Where does the word "agent" occur in the entries below? Copy every line that has it.

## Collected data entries
────────────────────────────────────────
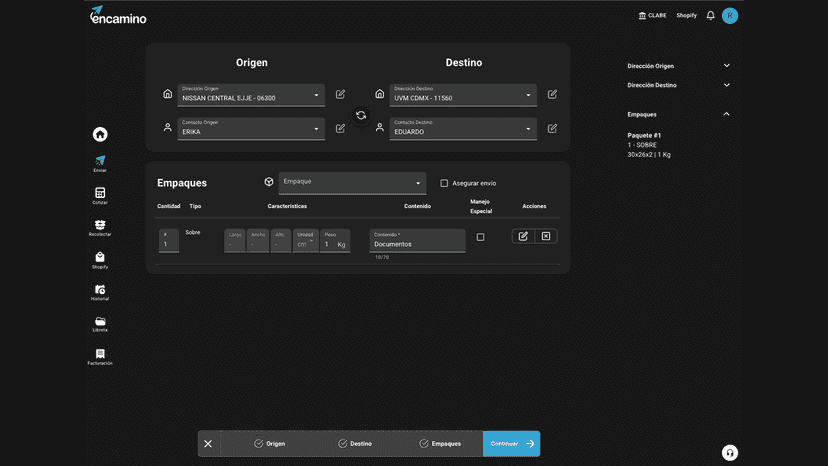Click the blue Continuar button

pyautogui.click(x=511, y=444)
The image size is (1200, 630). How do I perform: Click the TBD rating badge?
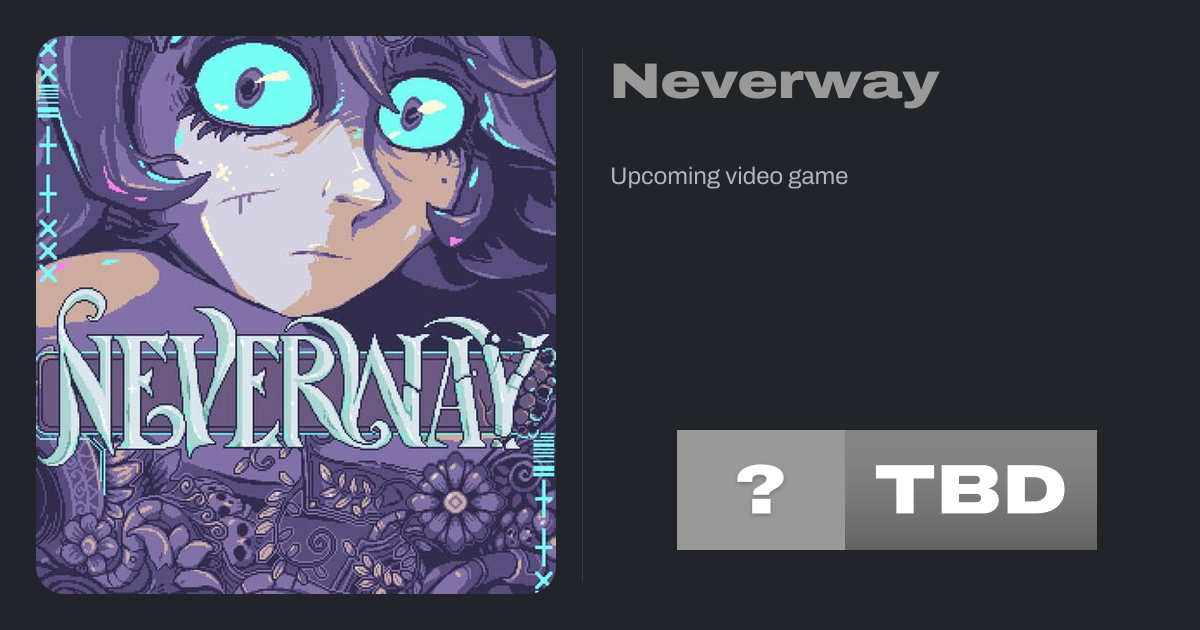pyautogui.click(x=971, y=490)
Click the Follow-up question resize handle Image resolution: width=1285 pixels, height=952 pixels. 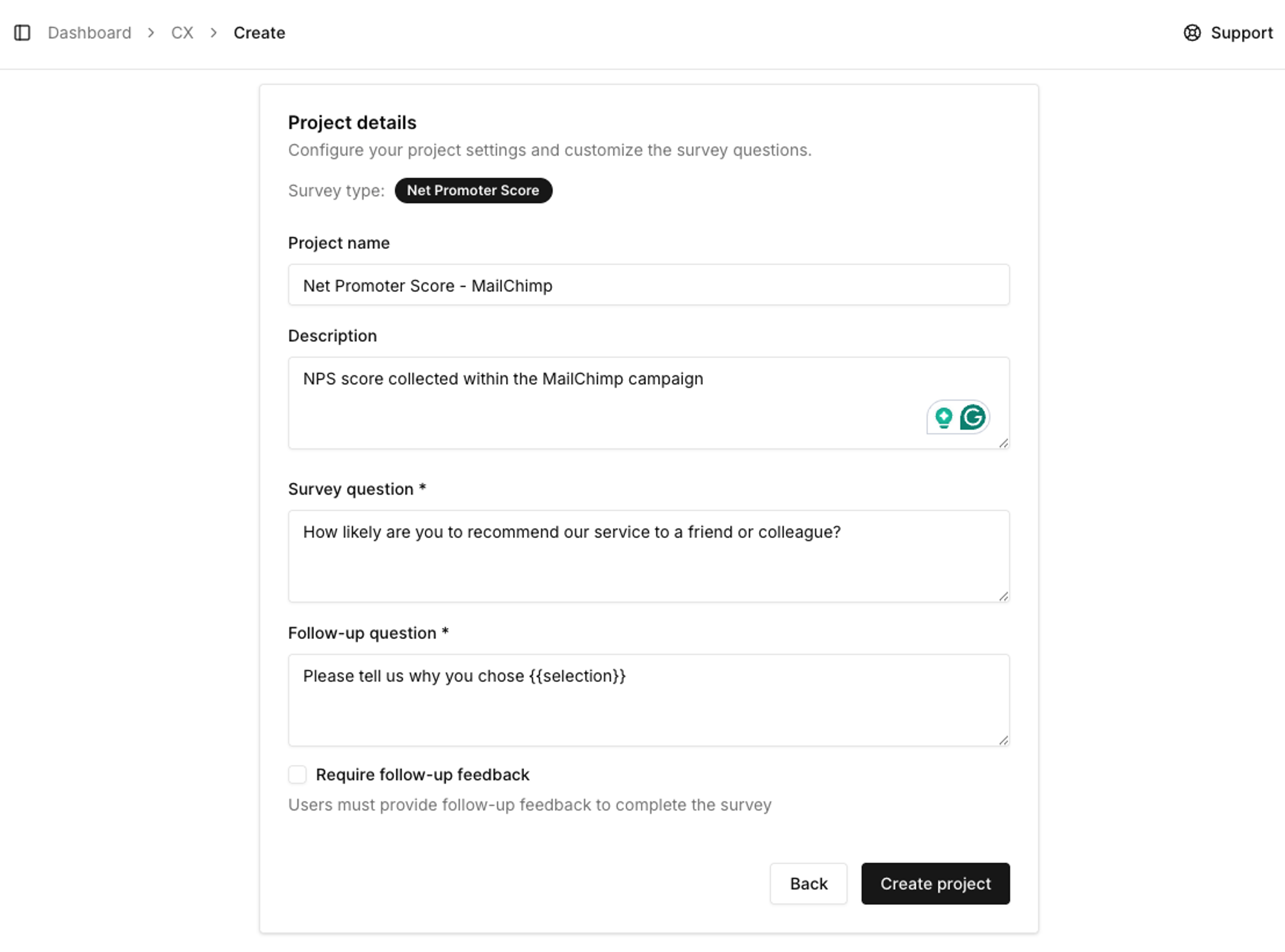(1003, 740)
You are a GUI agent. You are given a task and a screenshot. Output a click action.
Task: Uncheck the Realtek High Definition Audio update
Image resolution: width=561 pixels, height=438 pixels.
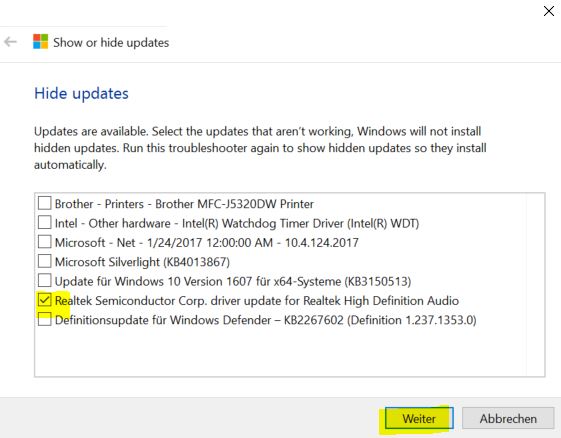pos(44,300)
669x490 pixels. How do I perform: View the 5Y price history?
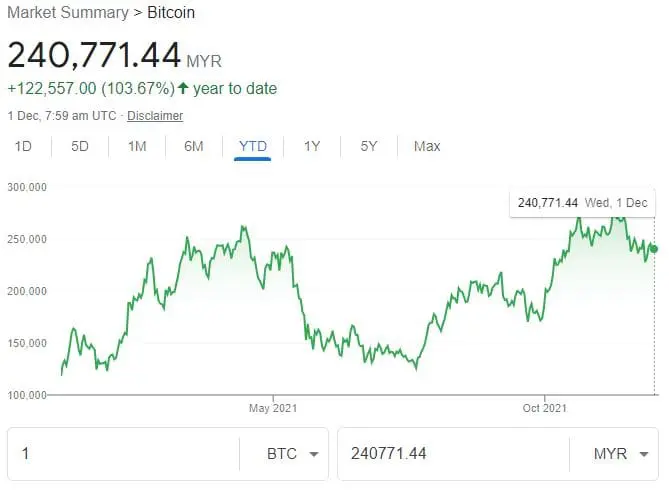tap(369, 147)
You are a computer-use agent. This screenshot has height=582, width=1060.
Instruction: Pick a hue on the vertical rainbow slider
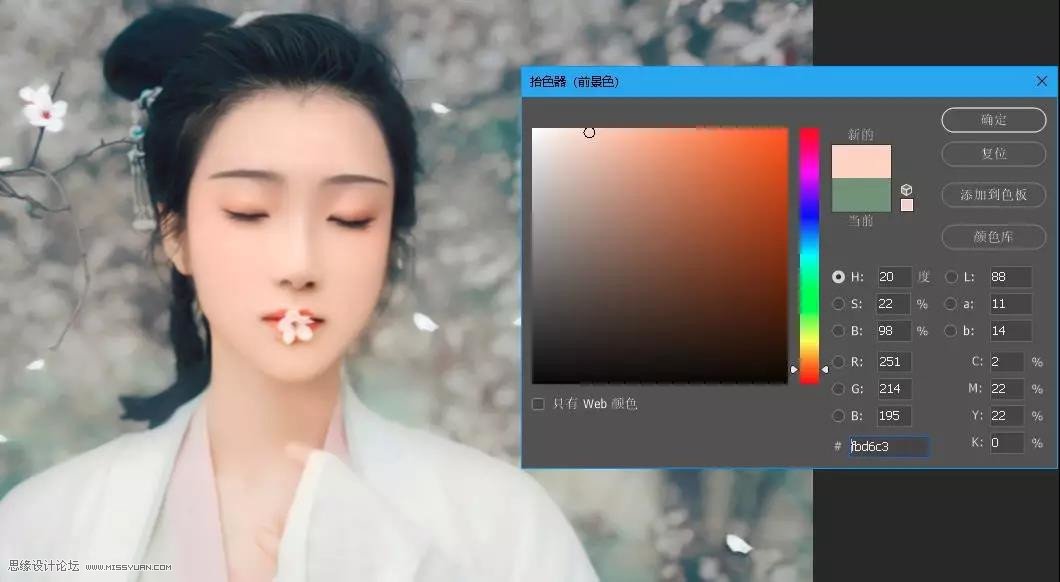click(x=810, y=250)
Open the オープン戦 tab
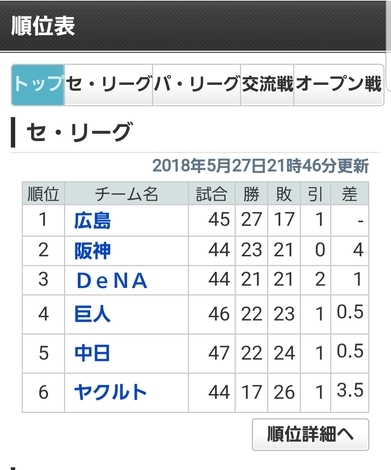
────────────────────────────────────────
## PROBLEM SOLUTION
You are a GUI agent. You are given a task and a screenshot. Output a click action.
You are a computer-use agent. This screenshot has height=582, width=1060.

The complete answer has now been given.